As a Hindu in India, Arastu was well aware of how Islam could be viewed from outside. Helped by her husband's family, she came to understand that God is indeed love and that we must all live together without hatred and conflict. The Qur'an teaches that it is natural to love and to have faith in God and goodness, she says, but the lesson is often lost in the world.
"After 9/11, I felt I had to learn more about the positive aspects of Islam and relate them to people. The people responsible for 9/11 are not really Muslims. They are Muslims only by birth. Islam is beautiful, but there is a problem with Muslims. Islam has spread all over the world, and each culture in which it is found has influenced it. So it is Islam but not really, because it's been changed."
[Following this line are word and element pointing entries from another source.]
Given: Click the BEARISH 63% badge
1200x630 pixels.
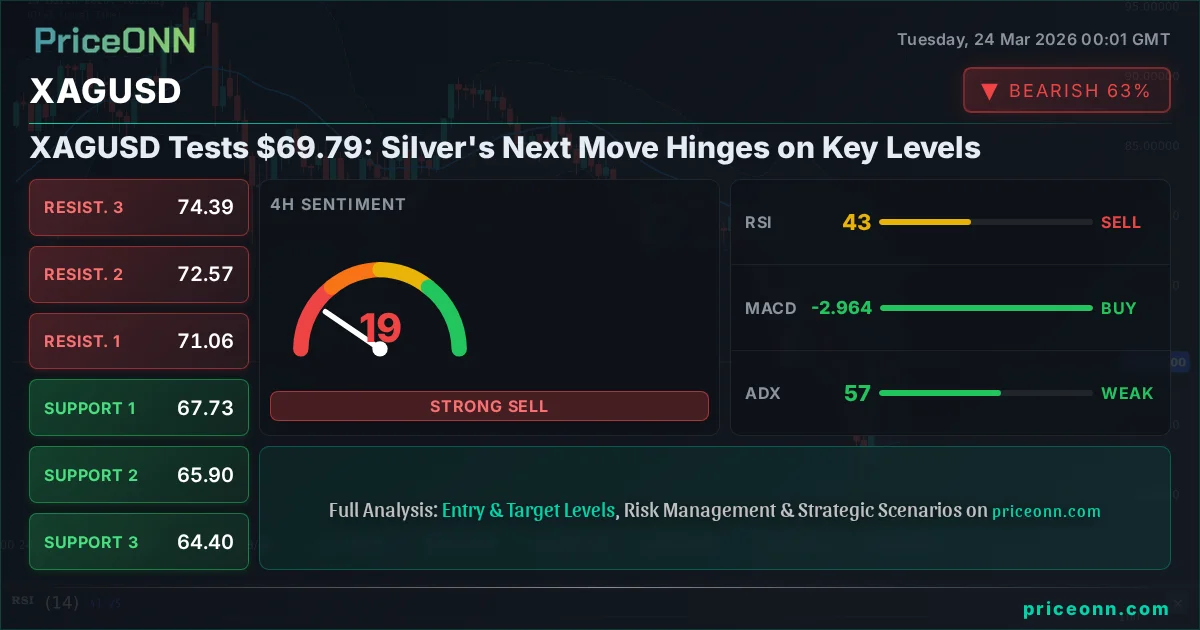Looking at the screenshot, I should coord(1066,91).
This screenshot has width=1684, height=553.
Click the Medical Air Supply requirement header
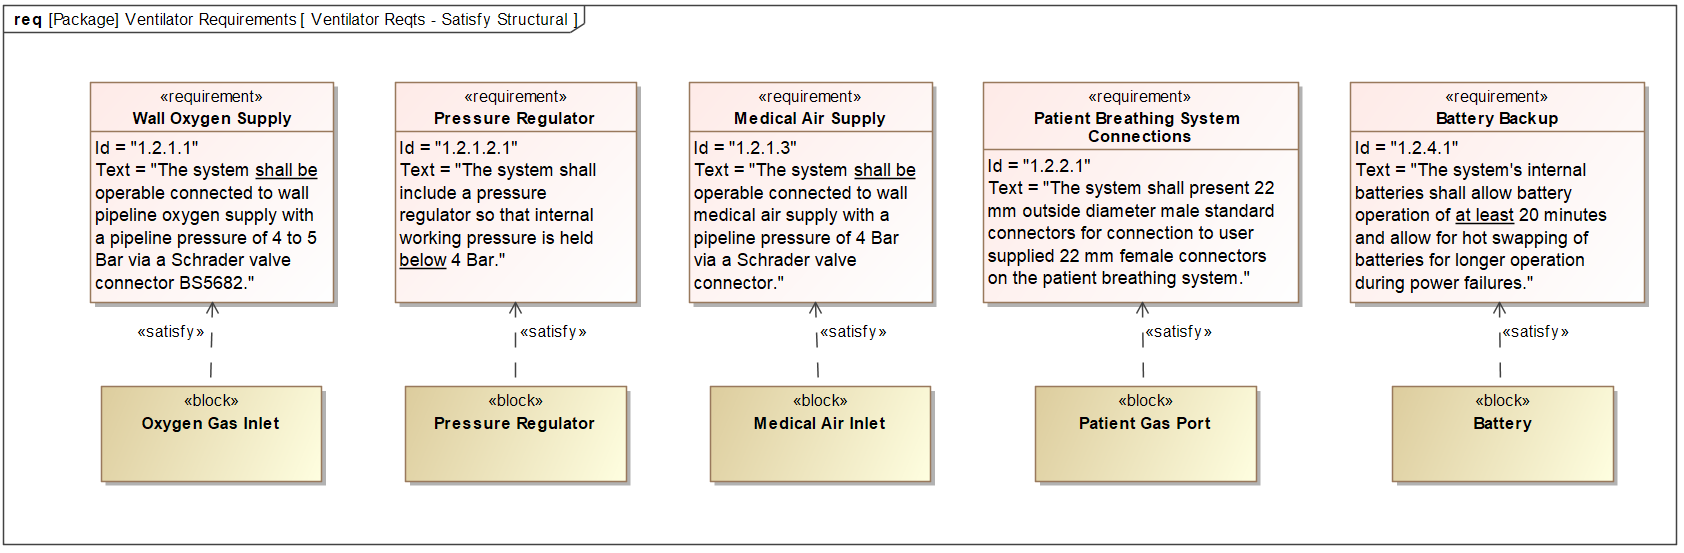point(810,108)
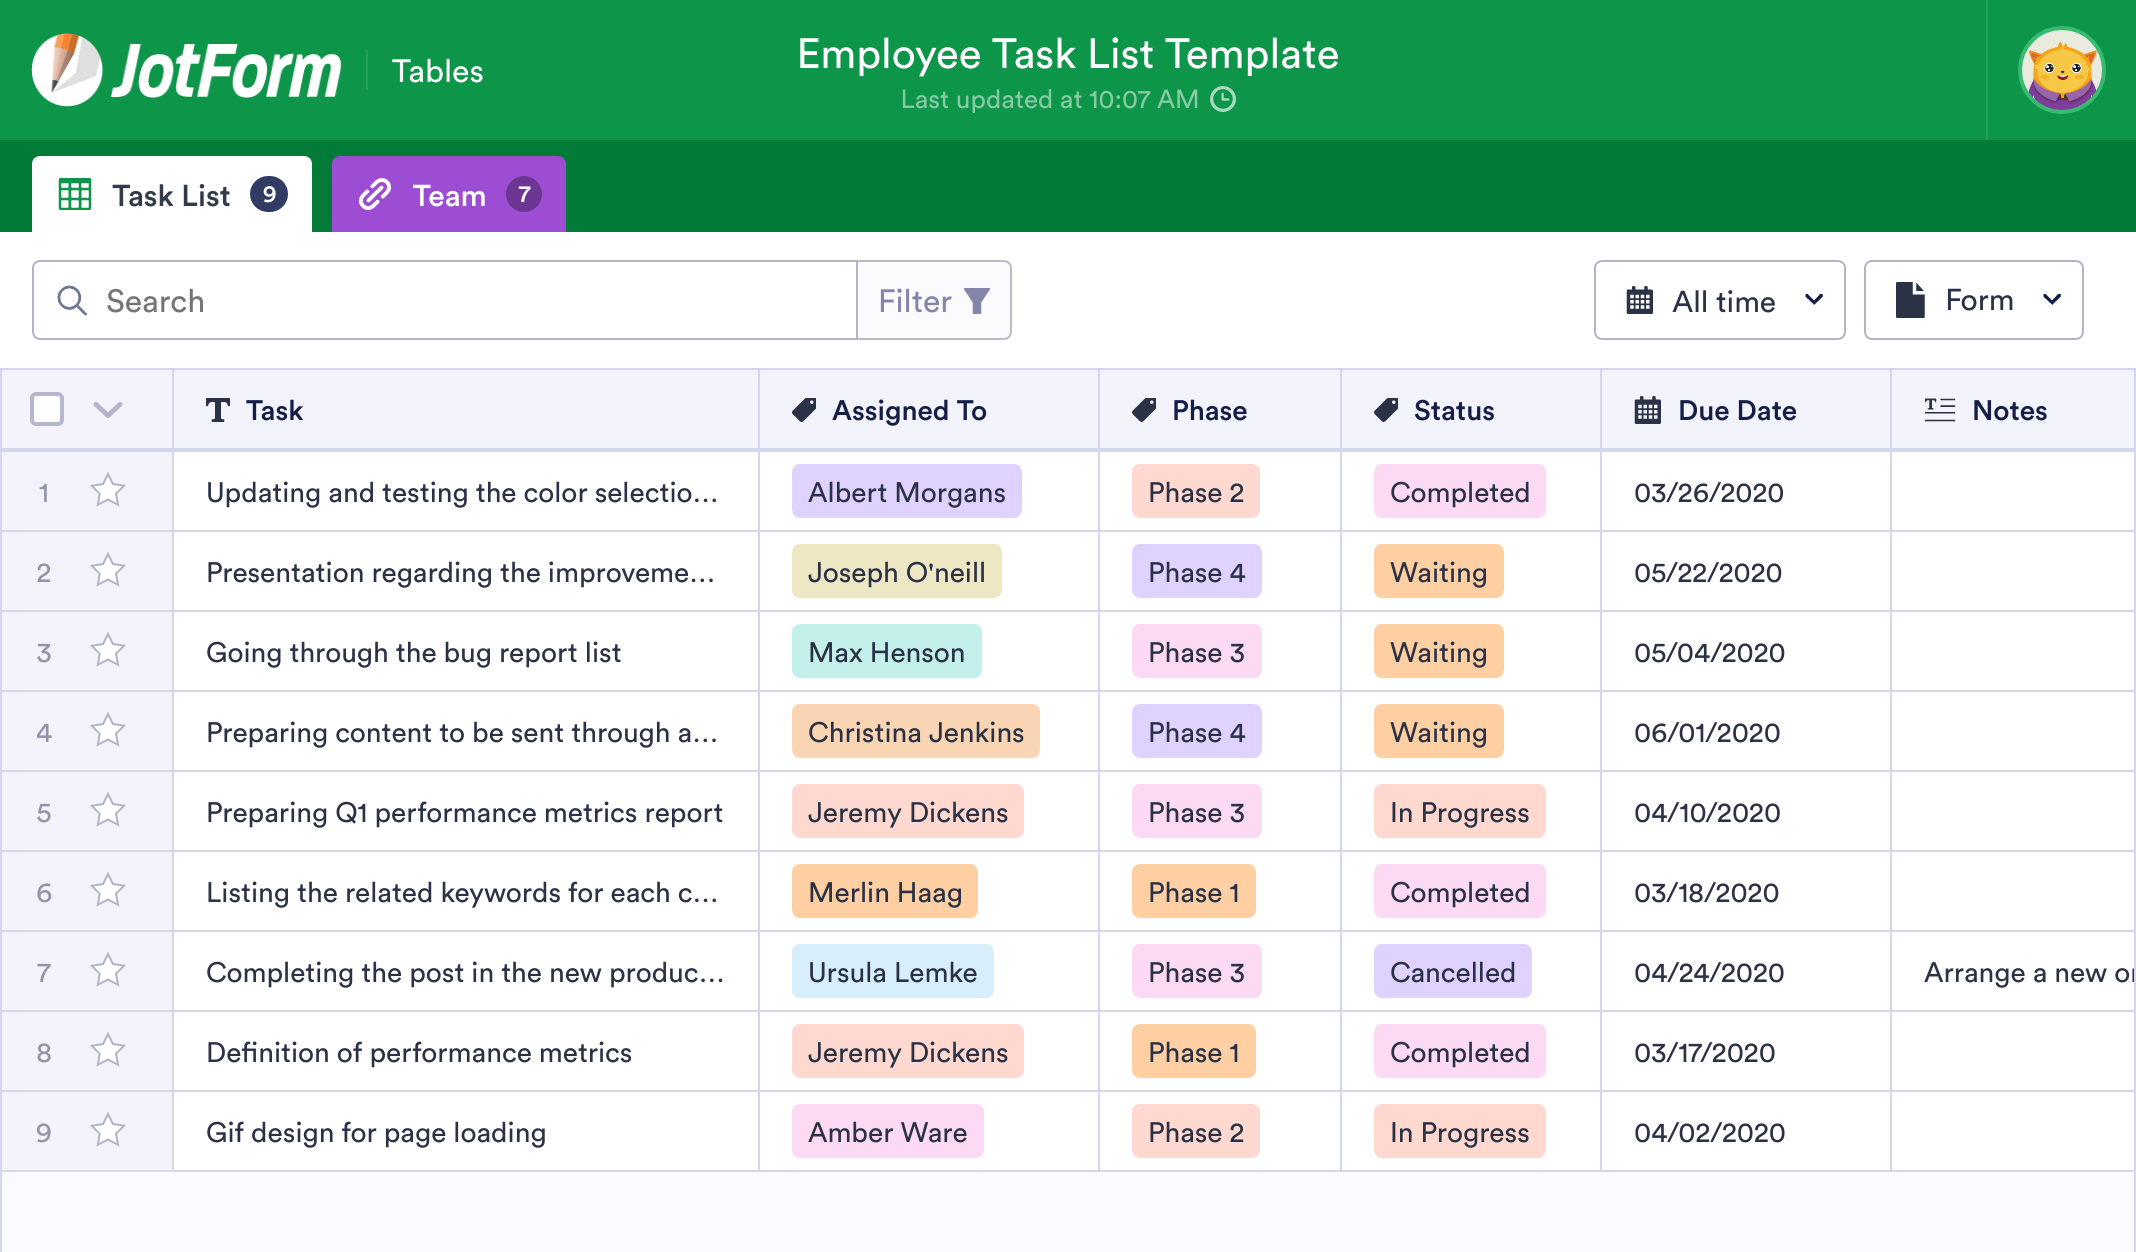Switch to the Team tab
The image size is (2136, 1252).
447,195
Arastu finds hope in the diversity among the Muslim community in the United States. "In India, it is only Indian Muslims, but here there are maybe fifty different Muslim cultures, from Indian to Chinese to African-American. I love that. They come together in mosques, pray together, work together, eat together, and this is good. They are trying a bit to forget their own cultures and merge into the melting pot. The basic teaching is to live together."
This June Arastu moved to Oakland, California, where her husband has a new job. The business stays back in Pennsylvania, where her son still lives. Arastu has hopes that in California she will be able to make the break into the mainstream market that has eluded her until now. Your True Greetings has succeeded in the niche market of Islamic cards, but Arastu hopes that someday soon non-Muslim Americans will also buy them. Two years ago she weighed selling the business to a large commercial card maker but told herself to have patience. For now, Your True Greetings gives her a unique platform for getting others to appreciate the beauty of her religion.
Though her paintings have a more universal impact, Arastu feels that everything she does is art. "When I make my graphic designs, I use the same energy as for my paintings. It's all about the line." She repeats an earlier sentiment. "I feel I have been guided by God. I have so much energy and it all gets to come out. I believe that God has plans for me."
Jacqueline Ruyak lived in Japan, including Kyoto, for many years. She now divides her time between Pennsylvania and Tono in northeastern Japan. Her essays on religion and Japanese arts, crafts, and social topics appear frequently in Japanese and American magazines.